## Begin

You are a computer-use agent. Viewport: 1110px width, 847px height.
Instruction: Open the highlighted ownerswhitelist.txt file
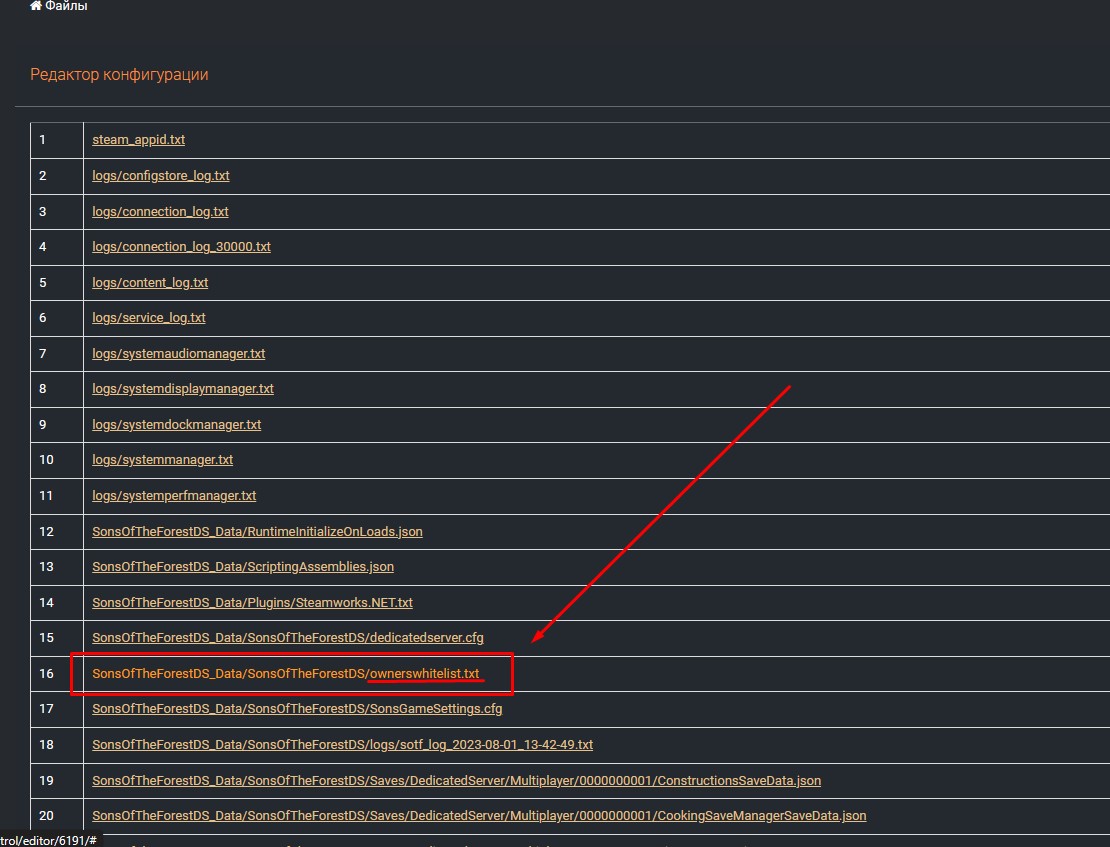tap(286, 674)

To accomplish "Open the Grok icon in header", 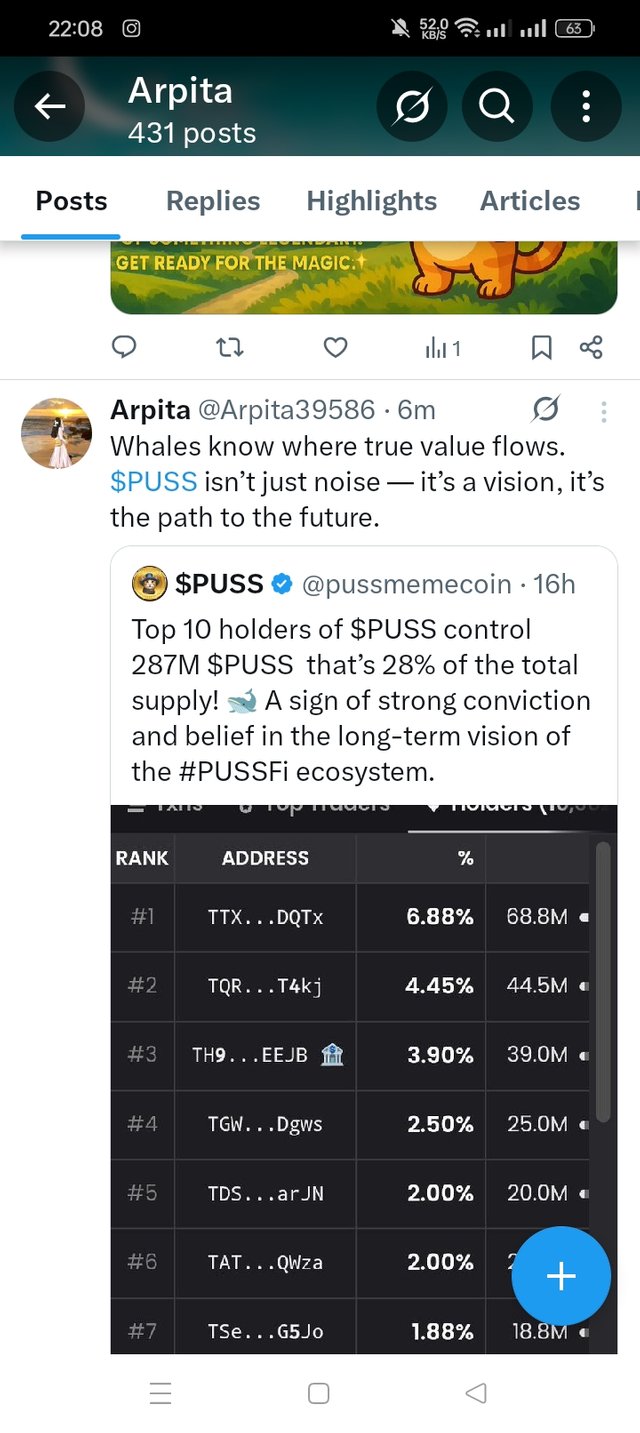I will point(412,106).
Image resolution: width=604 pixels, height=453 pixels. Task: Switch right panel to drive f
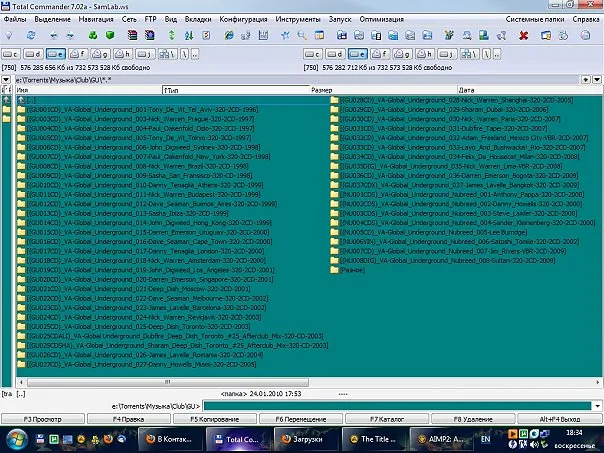tap(380, 54)
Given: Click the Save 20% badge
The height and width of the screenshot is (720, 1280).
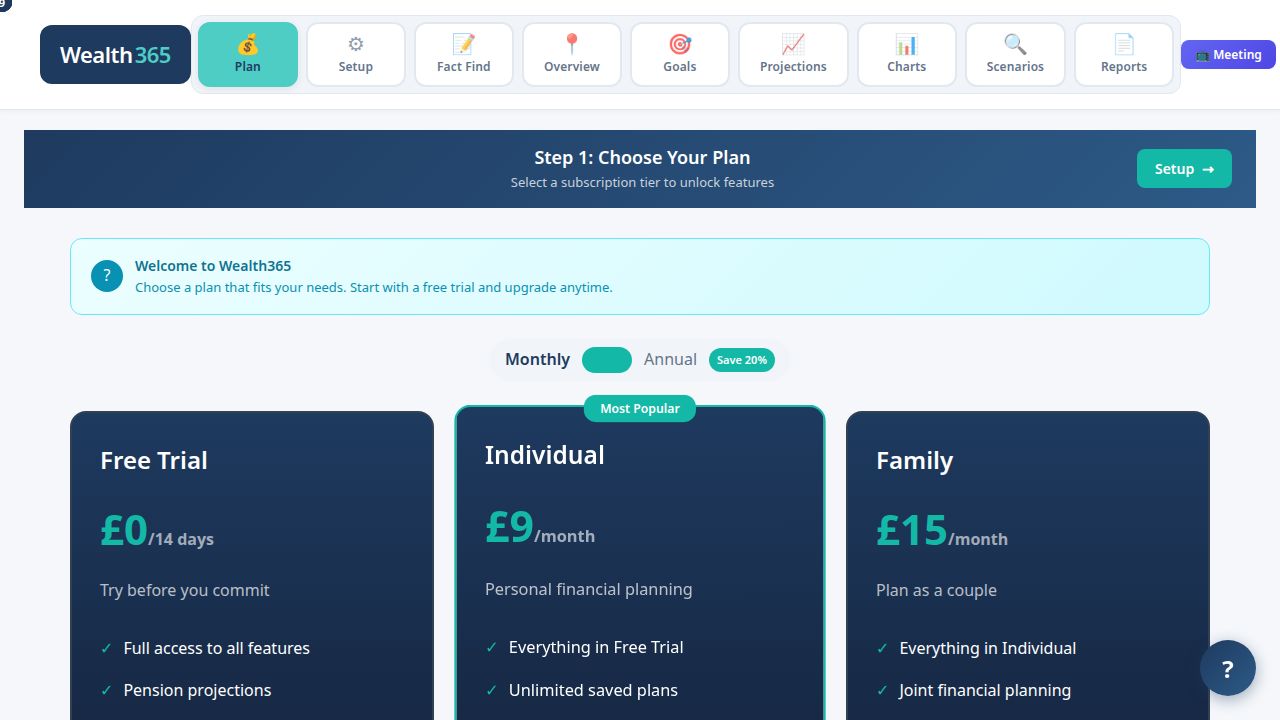Looking at the screenshot, I should [x=742, y=359].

## End

Rewrite the listing lines from the one holding "Given: Click the Save 20% badge" through the end of the listing, inclusive, changing "badge" to "label" and leaving all else unchanged. Give only those lines, and leave the pictures out.

Given: Click the Save 20% label
The height and width of the screenshot is (720, 1280).
Looking at the screenshot, I should [x=742, y=359].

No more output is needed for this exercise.